Come sempre, di seguito pubblichiamo la biografia di questa ensamble, rimandando a stasera tardi o domani per l’imperdibile video realizzato da Mario Merlino, che cura le riprese con la regia di Alberto Catalfamo. Due professionisti consumati: macché due ex allievi di una altro insegnante illluminato: il professore Mario de Maria.

L’associazione MusicArt Villafranca Tirrena, nasce nel 2009 dalla volontà di alcuni ragazzi, alunni del locale istituto comprensivo, di continuare il percorso musicale intrapreso durante gli studi di tale scuola.
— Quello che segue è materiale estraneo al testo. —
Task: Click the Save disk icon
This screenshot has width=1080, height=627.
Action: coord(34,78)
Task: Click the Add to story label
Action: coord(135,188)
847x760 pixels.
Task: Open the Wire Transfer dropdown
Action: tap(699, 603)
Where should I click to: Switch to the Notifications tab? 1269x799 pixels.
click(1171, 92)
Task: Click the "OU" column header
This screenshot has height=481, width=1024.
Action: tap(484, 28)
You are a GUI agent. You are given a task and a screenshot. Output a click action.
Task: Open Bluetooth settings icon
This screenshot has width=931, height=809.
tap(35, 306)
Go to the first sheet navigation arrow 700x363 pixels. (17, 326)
Dopo aver partecipato con l’orchestra scolastica ad alcune manifestazioni , riscuotendo un buon successo, una volta trasformati in associazione, sono stati invitati ad esibirsi in varie manifestazioni come ospiti. L’orchestra comprende 15 elementi e si compone di 5 sezioni: Violini, Arpe, Chitarre, Pianoforte, Flauti e Percussioni. La guida artistica è stata affidata al M° Marco Agelao che li ha diretti durante il percorso scolastico e che vanta al suo attivo, varie esperienze musicali anche in palcoscenici stranieri, oltre a dirigere l’orchestra è lui stesso che cura le partiture delle varie sezioni dell’orchestra.